▶ [Exercise prompt]: Repeat every line below exactly, word for word.

(Beginning of The input)

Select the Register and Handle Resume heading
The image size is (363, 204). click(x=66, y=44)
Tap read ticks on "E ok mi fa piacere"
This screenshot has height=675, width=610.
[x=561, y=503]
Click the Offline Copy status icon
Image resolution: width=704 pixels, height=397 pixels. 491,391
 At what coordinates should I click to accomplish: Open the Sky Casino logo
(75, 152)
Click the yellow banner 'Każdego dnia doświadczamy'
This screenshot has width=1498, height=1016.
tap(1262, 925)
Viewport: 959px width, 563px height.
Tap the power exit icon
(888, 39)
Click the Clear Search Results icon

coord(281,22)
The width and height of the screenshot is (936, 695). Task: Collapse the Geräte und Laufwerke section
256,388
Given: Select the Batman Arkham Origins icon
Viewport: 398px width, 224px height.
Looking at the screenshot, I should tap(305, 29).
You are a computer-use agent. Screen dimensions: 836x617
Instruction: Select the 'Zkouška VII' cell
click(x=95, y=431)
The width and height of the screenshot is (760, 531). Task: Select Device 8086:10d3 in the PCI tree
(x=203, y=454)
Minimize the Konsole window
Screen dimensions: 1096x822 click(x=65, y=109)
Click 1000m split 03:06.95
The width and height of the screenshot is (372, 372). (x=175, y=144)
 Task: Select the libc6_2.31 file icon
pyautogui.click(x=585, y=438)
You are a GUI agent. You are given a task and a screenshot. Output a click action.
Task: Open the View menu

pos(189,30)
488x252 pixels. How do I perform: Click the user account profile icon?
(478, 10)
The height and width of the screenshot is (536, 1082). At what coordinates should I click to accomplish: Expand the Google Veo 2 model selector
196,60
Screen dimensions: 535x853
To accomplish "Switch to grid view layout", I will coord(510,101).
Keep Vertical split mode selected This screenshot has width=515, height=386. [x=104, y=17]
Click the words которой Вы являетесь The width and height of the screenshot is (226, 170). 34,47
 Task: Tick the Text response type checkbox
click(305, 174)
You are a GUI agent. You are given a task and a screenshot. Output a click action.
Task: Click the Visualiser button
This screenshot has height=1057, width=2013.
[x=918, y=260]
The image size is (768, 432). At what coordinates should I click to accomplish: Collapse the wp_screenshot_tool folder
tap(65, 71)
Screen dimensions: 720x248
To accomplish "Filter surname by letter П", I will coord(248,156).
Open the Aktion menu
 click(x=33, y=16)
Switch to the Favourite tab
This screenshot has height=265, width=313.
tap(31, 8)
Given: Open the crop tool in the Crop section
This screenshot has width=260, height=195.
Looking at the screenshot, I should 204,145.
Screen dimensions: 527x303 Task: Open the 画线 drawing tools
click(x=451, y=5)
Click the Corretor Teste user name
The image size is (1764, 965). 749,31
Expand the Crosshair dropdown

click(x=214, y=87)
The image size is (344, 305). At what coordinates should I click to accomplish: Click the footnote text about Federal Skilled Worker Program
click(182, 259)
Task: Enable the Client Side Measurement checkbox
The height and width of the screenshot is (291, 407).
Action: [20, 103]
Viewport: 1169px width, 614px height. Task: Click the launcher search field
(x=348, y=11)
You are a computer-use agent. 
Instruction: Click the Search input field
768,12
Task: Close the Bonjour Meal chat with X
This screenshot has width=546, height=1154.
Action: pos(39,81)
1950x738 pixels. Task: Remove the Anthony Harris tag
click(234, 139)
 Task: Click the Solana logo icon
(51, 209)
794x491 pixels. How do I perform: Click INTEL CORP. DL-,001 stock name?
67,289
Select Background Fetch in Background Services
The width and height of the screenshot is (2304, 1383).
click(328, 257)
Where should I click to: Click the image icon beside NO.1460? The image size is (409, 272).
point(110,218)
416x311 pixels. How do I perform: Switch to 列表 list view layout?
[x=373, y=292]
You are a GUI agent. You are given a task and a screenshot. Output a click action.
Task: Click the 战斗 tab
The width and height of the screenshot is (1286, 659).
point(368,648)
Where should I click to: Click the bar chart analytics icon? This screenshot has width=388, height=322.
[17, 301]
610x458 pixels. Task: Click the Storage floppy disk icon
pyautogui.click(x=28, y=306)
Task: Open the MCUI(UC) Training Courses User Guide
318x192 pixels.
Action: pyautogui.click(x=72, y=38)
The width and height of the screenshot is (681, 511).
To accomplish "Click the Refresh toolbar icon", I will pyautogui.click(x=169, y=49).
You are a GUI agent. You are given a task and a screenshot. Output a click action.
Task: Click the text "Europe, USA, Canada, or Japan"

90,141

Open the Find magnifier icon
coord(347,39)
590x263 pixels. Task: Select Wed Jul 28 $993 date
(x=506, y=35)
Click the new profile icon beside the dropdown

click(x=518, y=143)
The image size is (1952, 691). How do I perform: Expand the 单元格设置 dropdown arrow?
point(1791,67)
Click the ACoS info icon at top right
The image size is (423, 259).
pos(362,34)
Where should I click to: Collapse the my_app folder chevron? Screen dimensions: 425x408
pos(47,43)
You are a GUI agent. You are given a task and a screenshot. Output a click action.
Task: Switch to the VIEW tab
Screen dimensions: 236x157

(End of The input)

▶ [Reply]:
Select the Register and Handle Resume heading
The image size is (363, 204). click(x=66, y=44)
Tap read ticks on "E ok mi fa piacere"
This screenshot has height=675, width=610.
[x=561, y=503]
Click the Offline Copy status icon
Image resolution: width=704 pixels, height=397 pixels. 491,391
 At what coordinates should I click to accomplish: Open the Sky Casino logo
(75, 152)
Click the yellow banner 'Każdego dnia doświadczamy'
This screenshot has width=1498, height=1016.
tap(1262, 925)
Viewport: 959px width, 563px height.
Tap the power exit icon
(888, 39)
Click the Clear Search Results icon

coord(281,22)
The width and height of the screenshot is (936, 695). Task: Collapse the Geräte und Laufwerke section
256,388
Given: Select the Batman Arkham Origins icon
Viewport: 398px width, 224px height.
Looking at the screenshot, I should tap(305, 29).
You are a computer-use agent. Screen dimensions: 836x617
Instruction: Select the 'Zkouška VII' cell
click(x=95, y=431)
The width and height of the screenshot is (760, 531). Task: Select Device 8086:10d3 in the PCI tree
(x=203, y=454)
Minimize the Konsole window
Screen dimensions: 1096x822 click(x=65, y=109)
Click 1000m split 03:06.95
The width and height of the screenshot is (372, 372). (x=175, y=144)
 Task: Select the libc6_2.31 file icon
pyautogui.click(x=585, y=438)
You are a GUI agent. You are given a task and a screenshot. Output a click action.
Task: Open the View menu

pos(189,30)
488x252 pixels. How do I perform: Click the user account profile icon?
(478, 10)
The height and width of the screenshot is (536, 1082). At what coordinates should I click to accomplish: Expand the Google Veo 2 model selector
196,60
Screen dimensions: 535x853
To accomplish "Switch to grid view layout", I will coord(510,101).
Keep Vertical split mode selected This screenshot has width=515, height=386. [x=104, y=17]
Click the words которой Вы являетесь The width and height of the screenshot is (226, 170). 34,47
 Task: Tick the Text response type checkbox
click(305, 174)
You are a GUI agent. You are given a task and a screenshot. Output a click action.
Task: Click the Visualiser button
This screenshot has height=1057, width=2013.
[x=918, y=260]
The image size is (768, 432). At what coordinates should I click to accomplish: Collapse the wp_screenshot_tool folder
tap(65, 71)
Screen dimensions: 720x248
To accomplish "Filter surname by letter П", I will coord(248,156).
Open the Aktion menu
 click(x=33, y=16)
Switch to the Favourite tab
This screenshot has height=265, width=313.
tap(31, 8)
Given: Open the crop tool in the Crop section
This screenshot has width=260, height=195.
Looking at the screenshot, I should 204,145.
Screen dimensions: 527x303 Task: Open the 画线 drawing tools
click(x=451, y=5)
Click the Corretor Teste user name
The image size is (1764, 965). 749,31
Expand the Crosshair dropdown

click(x=214, y=87)
The image size is (344, 305). At what coordinates should I click to accomplish: Click the footnote text about Federal Skilled Worker Program
click(182, 259)
Task: Enable the Client Side Measurement checkbox
The height and width of the screenshot is (291, 407).
Action: [20, 103]
Viewport: 1169px width, 614px height. Task: Click the launcher search field
(x=348, y=11)
You are a computer-use agent. 
Instruction: Click the Search input field
768,12
Task: Close the Bonjour Meal chat with X
This screenshot has width=546, height=1154.
Action: pos(39,81)
1950x738 pixels. Task: Remove the Anthony Harris tag
click(234, 139)
 Task: Click the Solana logo icon
(51, 209)
794x491 pixels. How do I perform: Click INTEL CORP. DL-,001 stock name?
67,289
Select Background Fetch in Background Services
The width and height of the screenshot is (2304, 1383).
click(328, 257)
Where should I click to: Click the image icon beside NO.1460? The image size is (409, 272).
point(110,218)
416x311 pixels. How do I perform: Switch to 列表 list view layout?
[x=373, y=292]
You are a GUI agent. You are given a task and a screenshot. Output a click action.
Task: Click the 战斗 tab
The width and height of the screenshot is (1286, 659).
point(368,648)
Where should I click to: Click the bar chart analytics icon? This screenshot has width=388, height=322.
[17, 301]
610x458 pixels. Task: Click the Storage floppy disk icon
pyautogui.click(x=28, y=306)
Task: Open the MCUI(UC) Training Courses User Guide
318x192 pixels.
Action: pyautogui.click(x=72, y=38)
The width and height of the screenshot is (681, 511).
To accomplish "Click the Refresh toolbar icon", I will pyautogui.click(x=169, y=49).
You are a GUI agent. You are given a task and a screenshot. Output a click action.
Task: Click the text "Europe, USA, Canada, or Japan"

90,141

Open the Find magnifier icon
coord(347,39)
590x263 pixels. Task: Select Wed Jul 28 $993 date
(x=506, y=35)
Click the new profile icon beside the dropdown

click(x=518, y=143)
The image size is (1952, 691). How do I perform: Expand the 单元格设置 dropdown arrow?
point(1791,67)
Click the ACoS info icon at top right
The image size is (423, 259).
pos(362,34)
Where should I click to: Collapse the my_app folder chevron? Screen dimensions: 425x408
pos(47,43)
You are a GUI agent. You are given a task and a screenshot. Output a click action.
Task: Switch to the VIEW tab
Screen dimensions: 236x157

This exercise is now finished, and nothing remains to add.